→ EXERCISE PROMPT
Copy all of the records below verbatim.

→ THE DATA
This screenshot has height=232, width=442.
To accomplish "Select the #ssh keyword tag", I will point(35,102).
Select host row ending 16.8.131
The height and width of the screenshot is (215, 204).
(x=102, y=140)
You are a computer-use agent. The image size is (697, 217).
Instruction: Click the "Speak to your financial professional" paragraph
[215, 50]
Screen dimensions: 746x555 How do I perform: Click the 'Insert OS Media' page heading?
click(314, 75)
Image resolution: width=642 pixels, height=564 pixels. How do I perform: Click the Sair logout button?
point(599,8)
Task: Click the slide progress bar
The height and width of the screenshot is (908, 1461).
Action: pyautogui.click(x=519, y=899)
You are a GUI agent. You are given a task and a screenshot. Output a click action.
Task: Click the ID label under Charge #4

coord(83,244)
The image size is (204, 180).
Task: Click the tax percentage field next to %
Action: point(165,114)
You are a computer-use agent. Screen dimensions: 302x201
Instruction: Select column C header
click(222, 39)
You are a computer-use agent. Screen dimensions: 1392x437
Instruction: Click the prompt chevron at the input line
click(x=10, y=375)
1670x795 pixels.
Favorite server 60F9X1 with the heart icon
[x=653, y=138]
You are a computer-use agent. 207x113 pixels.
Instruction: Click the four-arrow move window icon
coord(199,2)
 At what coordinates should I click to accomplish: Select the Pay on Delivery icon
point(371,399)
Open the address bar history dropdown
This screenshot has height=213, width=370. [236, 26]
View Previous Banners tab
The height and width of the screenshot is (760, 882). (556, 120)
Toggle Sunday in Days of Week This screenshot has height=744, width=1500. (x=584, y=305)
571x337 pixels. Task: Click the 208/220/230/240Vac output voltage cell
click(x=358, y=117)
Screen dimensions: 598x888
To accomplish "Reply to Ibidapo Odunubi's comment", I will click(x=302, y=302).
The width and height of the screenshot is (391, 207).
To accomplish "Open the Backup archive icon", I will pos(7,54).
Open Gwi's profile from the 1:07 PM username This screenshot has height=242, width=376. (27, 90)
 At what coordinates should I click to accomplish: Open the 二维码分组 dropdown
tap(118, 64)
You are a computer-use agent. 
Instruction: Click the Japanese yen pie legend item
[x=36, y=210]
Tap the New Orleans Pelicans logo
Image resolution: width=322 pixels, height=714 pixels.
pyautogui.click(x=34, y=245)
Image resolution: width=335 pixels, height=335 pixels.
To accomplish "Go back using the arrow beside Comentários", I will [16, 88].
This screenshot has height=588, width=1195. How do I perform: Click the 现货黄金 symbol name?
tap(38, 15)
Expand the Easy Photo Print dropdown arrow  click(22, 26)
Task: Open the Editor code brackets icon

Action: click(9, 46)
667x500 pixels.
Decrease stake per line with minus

→ SOLUTION TO THE EXERCISE
This screenshot has height=232, width=442.
To accomplish "Select the #ssh keyword tag", I will point(35,102).
Select host row ending 16.8.131
The height and width of the screenshot is (215, 204).
(x=102, y=140)
You are a computer-use agent. The image size is (697, 217).
Instruction: Click the "Speak to your financial professional" paragraph
[215, 50]
Screen dimensions: 746x555 How do I perform: Click the 'Insert OS Media' page heading?
click(314, 75)
Image resolution: width=642 pixels, height=564 pixels. How do I perform: Click the Sair logout button?
point(599,8)
Task: Click the slide progress bar
The height and width of the screenshot is (908, 1461).
Action: pyautogui.click(x=519, y=899)
You are a GUI agent. You are given a task and a screenshot. Output a click action.
Task: Click the ID label under Charge #4

coord(83,244)
The image size is (204, 180).
Task: Click the tax percentage field next to %
Action: point(165,114)
You are a computer-use agent. Screen dimensions: 302x201
Instruction: Select column C header
click(222, 39)
You are a computer-use agent. Screen dimensions: 1392x437
Instruction: Click the prompt chevron at the input line
click(x=10, y=375)
1670x795 pixels.
Favorite server 60F9X1 with the heart icon
[x=653, y=138]
You are a computer-use agent. 207x113 pixels.
Instruction: Click the four-arrow move window icon
coord(199,2)
 At what coordinates should I click to accomplish: Select the Pay on Delivery icon
point(371,399)
Open the address bar history dropdown
This screenshot has height=213, width=370. [236, 26]
View Previous Banners tab
The height and width of the screenshot is (760, 882). (556, 120)
Toggle Sunday in Days of Week This screenshot has height=744, width=1500. (x=584, y=305)
571x337 pixels. Task: Click the 208/220/230/240Vac output voltage cell
click(x=358, y=117)
Screen dimensions: 598x888
To accomplish "Reply to Ibidapo Odunubi's comment", I will click(x=302, y=302).
The width and height of the screenshot is (391, 207).
To accomplish "Open the Backup archive icon", I will pos(7,54).
Open Gwi's profile from the 1:07 PM username This screenshot has height=242, width=376. (27, 90)
 At what coordinates should I click to accomplish: Open the 二维码分组 dropdown
tap(118, 64)
You are a computer-use agent. 
Instruction: Click the Japanese yen pie legend item
[x=36, y=210]
Tap the New Orleans Pelicans logo
Image resolution: width=322 pixels, height=714 pixels.
pyautogui.click(x=34, y=245)
Image resolution: width=335 pixels, height=335 pixels.
To accomplish "Go back using the arrow beside Comentários", I will [16, 88].
This screenshot has height=588, width=1195. How do I perform: Click the 现货黄金 symbol name?
tap(38, 15)
Expand the Easy Photo Print dropdown arrow  click(22, 26)
Task: Open the Editor code brackets icon

Action: click(9, 46)
667x500 pixels.
Decrease stake per line with minus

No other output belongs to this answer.